One area the government is eying is the East Coast Basin, on the other side of the North Island to Taranaki, which it sees as being a potentially useful source of shale oil and gas resources. In spite of more than 300 oil and gas seeps that have been found in this basin, only around 40 onshore wells have been drilled here since 1955 along with three offshore wells – suggesting the basin is ripe for development.
Houston-based Apache Corporation is looking to explore the East Coast Basin after it made a deal with Canadian oil and gas producer TAG Oil in September 2011.
Apache agreed to pay for the acquisition of 2D and 3D seismic data in the basin, where TAG has a 100-percent working interest over 1.7 million acres. In exchange for this, Apache could earn a 50-percent interest in the acreage – where TAG estimates 1.7 billion barrels of oil equivalent in conventional reservoirs might reside, not to mention more resources from oil-bearing shale formations. An obvious bonus for TAG is that Apache is a pioneer in unconventional drilling techniques, which could prove useful in exploiting any sources of shale oil.
The two companies have already completed a 2D seismic program on the East Coast Basin and plan to drill their first well during early 2013.
Petrobras also has a permit to explore the East Coast Basin which it was granted in 2010. It has been acquiring seismic data and has committed to drill one well on the license.
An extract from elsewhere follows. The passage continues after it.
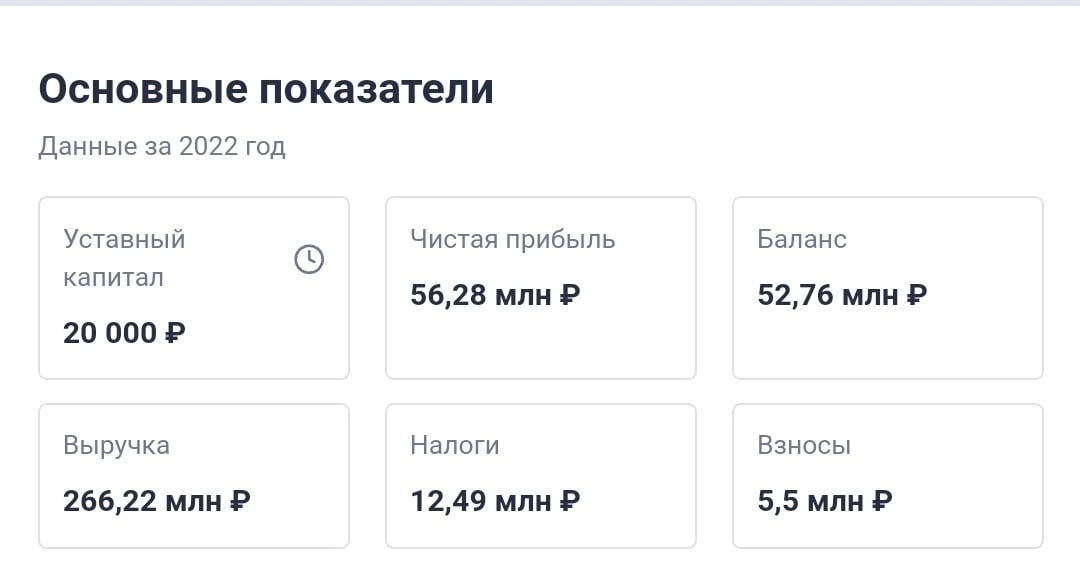Click the Основные показатели heading
Screen dimensions: 1080x580
(266, 89)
Meanwhile, Anadarko expects to begin drilling exploration wells in New Zealand by the end of 2013. It plans to drill at least three deep-water wells in the Taranaki Basin and the Canterbury Basin, off the east coast of the South Island.
Another large oil company to show interest in New Zealand is Austria's OMV. OMV already operates the Maari oil field, which is located around 50 miles off the coast of South Taranaki, but the company recognizes that other parts of New Zealand offer "huge potential". It is involved in a pioneering joint venture that has the aim of exploring the Great South Basin off the south coast of the South Island, where Exxon surrendered its own exploration license two years ago.
Oil juniors are also hoping to strike it lucky in New Zealand's under-explored basins. For instance, Kea Petroleum – which has already reported success with a commercial discovery at its onshore Puka 1 well in the Taranaki Basin – has shown interest in the little-explored Northland Basin in the north part of the North Island. Meanwhile, companies such as New Zealand Oil & Gas – a sizable junior which already produces oil and gas from its Tui and Kupe assets in the Taranaki Basin – have looked at obtaining licenses in the Canterbury Basin.
For now, the focus of all these companies remains on the Taranaki Basin. It will likely take a big oil discovery elsewhere in the islands before the majors join independents like Anadarko, Apache, OMV, Petrobras and TAG in a serious search for Kiwi black gold.